Healthcare professionals should consider using treatment incentives (i.e., rewards designed to meet early treatment milestones) and barrier reduction (i.e., reminder call) methods to assist individuals with both traumatic brain injury and substance use disorder to effectively engage in intervention.

REFERENCES:

  • Corrigan et al. (2005)
  • Corrigan and Bogner (2007)

Last Updated November 2023


S.2.3

C

Prevention of substance use disorders after traumatic brain injury should be undertaken through education and information. Materials should be provided to all individuals with traumatic brain injury and their families in written and verbal formats with prevention messages tailored to individuals who have recently sustained a TBI in a timely manner, ideally beginning just after post-traumatic confusion has cleared and continued across the continuum of care. Motivational interviewing, a collaborative, goal-oriented communication style designed to assist individuals in exploring and resolving ambivalence to increase the motivation for change, can also be considered for use.

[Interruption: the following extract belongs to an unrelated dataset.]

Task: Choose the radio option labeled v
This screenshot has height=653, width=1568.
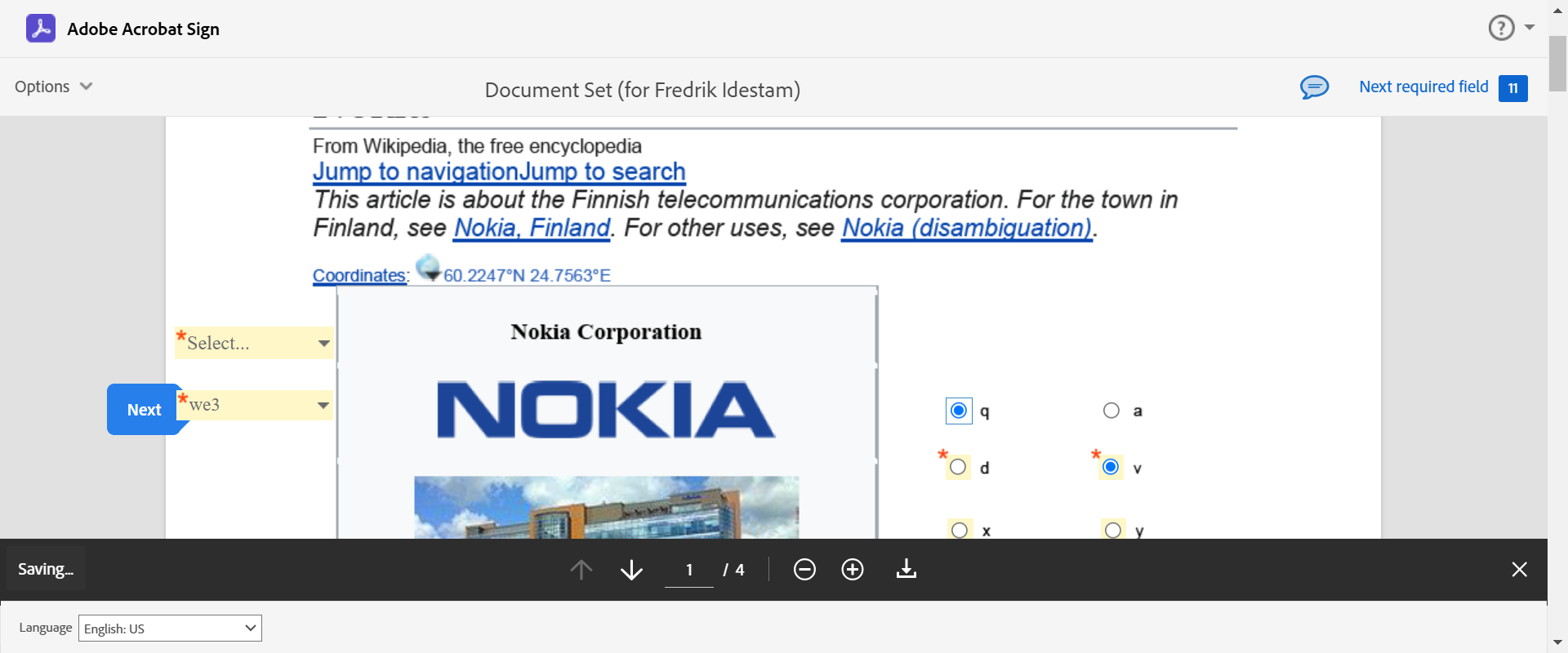Action: point(1111,467)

NOTE: Prevention of substance use disorders aims to reduce the impact of a disease or injury (or an exposure) that has already occurred by detecting and treating disease as soon as possible to halt/slow its progress, encouraging personal strategies to prevent reinjury or recurrence, and implementing programs to return people to their original health and function to prevent long-term problems.